▸ **ASSIGNED TASK**
The data below must be returned in full and exactly.

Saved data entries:
++++++++++
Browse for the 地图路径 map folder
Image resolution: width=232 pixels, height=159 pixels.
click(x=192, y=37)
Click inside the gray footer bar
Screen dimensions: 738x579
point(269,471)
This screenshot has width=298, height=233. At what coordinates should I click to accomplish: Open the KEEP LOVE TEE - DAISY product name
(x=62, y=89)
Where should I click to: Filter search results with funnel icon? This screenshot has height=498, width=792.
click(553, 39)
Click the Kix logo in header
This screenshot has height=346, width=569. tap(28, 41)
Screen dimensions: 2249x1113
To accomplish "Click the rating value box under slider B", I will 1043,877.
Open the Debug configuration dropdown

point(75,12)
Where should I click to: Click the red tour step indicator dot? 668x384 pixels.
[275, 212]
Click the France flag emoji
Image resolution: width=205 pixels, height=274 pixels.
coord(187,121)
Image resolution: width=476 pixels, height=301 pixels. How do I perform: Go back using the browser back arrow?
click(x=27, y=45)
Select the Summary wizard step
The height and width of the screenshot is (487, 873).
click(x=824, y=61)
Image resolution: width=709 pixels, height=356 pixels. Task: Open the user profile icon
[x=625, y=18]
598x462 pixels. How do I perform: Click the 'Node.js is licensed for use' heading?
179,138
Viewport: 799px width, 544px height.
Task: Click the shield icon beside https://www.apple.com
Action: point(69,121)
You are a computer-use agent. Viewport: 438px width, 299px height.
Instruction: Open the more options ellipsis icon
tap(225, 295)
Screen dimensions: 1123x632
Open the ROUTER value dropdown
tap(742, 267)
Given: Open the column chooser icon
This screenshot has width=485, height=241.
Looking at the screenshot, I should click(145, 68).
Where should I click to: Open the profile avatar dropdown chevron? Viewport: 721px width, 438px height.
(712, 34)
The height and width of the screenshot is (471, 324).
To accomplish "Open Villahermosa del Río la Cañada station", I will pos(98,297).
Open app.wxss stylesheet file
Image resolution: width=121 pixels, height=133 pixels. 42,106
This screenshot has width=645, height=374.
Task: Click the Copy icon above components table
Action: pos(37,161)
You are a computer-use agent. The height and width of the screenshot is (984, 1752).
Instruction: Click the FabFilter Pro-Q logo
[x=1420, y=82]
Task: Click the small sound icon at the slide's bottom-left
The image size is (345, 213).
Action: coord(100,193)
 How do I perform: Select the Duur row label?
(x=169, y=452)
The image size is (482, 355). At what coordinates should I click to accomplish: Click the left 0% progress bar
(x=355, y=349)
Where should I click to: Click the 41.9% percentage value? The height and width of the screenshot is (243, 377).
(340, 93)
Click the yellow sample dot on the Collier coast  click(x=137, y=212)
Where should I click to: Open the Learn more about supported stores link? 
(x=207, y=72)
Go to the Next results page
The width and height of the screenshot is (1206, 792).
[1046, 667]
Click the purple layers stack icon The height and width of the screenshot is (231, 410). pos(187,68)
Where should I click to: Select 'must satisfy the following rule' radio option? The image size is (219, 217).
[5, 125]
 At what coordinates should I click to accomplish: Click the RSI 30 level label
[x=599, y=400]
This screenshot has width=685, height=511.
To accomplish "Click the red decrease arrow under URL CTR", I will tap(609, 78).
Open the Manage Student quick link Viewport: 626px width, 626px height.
++++++++++
▸ **RESPONSE AREA**
Browse for the 地图路径 map folder
Image resolution: width=232 pixels, height=159 pixels.
click(x=192, y=37)
Click inside the gray footer bar
Screen dimensions: 738x579
point(269,471)
This screenshot has width=298, height=233. At what coordinates should I click to accomplish: Open the KEEP LOVE TEE - DAISY product name
(x=62, y=89)
Where should I click to: Filter search results with funnel icon? This screenshot has height=498, width=792.
click(553, 39)
Click the Kix logo in header
This screenshot has height=346, width=569. tap(28, 41)
Screen dimensions: 2249x1113
To accomplish "Click the rating value box under slider B", I will 1043,877.
Open the Debug configuration dropdown

point(75,12)
Where should I click to: Click the red tour step indicator dot? 668x384 pixels.
[275, 212]
Click the France flag emoji
Image resolution: width=205 pixels, height=274 pixels.
coord(187,121)
Image resolution: width=476 pixels, height=301 pixels. How do I perform: Go back using the browser back arrow?
click(x=27, y=45)
Select the Summary wizard step
The height and width of the screenshot is (487, 873).
click(x=824, y=61)
Image resolution: width=709 pixels, height=356 pixels. Task: Open the user profile icon
[x=625, y=18]
598x462 pixels. How do I perform: Click the 'Node.js is licensed for use' heading?
179,138
Viewport: 799px width, 544px height.
Task: Click the shield icon beside https://www.apple.com
Action: point(69,121)
You are a computer-use agent. Viewport: 438px width, 299px height.
Instruction: Open the more options ellipsis icon
tap(225, 295)
Screen dimensions: 1123x632
Open the ROUTER value dropdown
tap(742, 267)
Given: Open the column chooser icon
This screenshot has width=485, height=241.
Looking at the screenshot, I should click(145, 68).
Where should I click to: Open the profile avatar dropdown chevron? Viewport: 721px width, 438px height.
(712, 34)
The height and width of the screenshot is (471, 324).
To accomplish "Open Villahermosa del Río la Cañada station", I will pos(98,297).
Open app.wxss stylesheet file
Image resolution: width=121 pixels, height=133 pixels. 42,106
This screenshot has width=645, height=374.
Task: Click the Copy icon above components table
Action: pos(37,161)
You are a computer-use agent. The height and width of the screenshot is (984, 1752).
Instruction: Click the FabFilter Pro-Q logo
[x=1420, y=82]
Task: Click the small sound icon at the slide's bottom-left
The image size is (345, 213).
Action: coord(100,193)
 How do I perform: Select the Duur row label?
(x=169, y=452)
The image size is (482, 355). At what coordinates should I click to accomplish: Click the left 0% progress bar
(x=355, y=349)
Where should I click to: Click the 41.9% percentage value? The height and width of the screenshot is (243, 377).
(340, 93)
Click the yellow sample dot on the Collier coast  click(x=137, y=212)
Where should I click to: Open the Learn more about supported stores link? 
(x=207, y=72)
Go to the Next results page
The width and height of the screenshot is (1206, 792).
[1046, 667]
Click the purple layers stack icon The height and width of the screenshot is (231, 410). pos(187,68)
Where should I click to: Select 'must satisfy the following rule' radio option? The image size is (219, 217).
[5, 125]
 At what coordinates should I click to accomplish: Click the RSI 30 level label
[x=599, y=400]
This screenshot has width=685, height=511.
To accomplish "Click the red decrease arrow under URL CTR", I will tap(609, 78).
Open the Manage Student quick link Viewport: 626px width, 626px height.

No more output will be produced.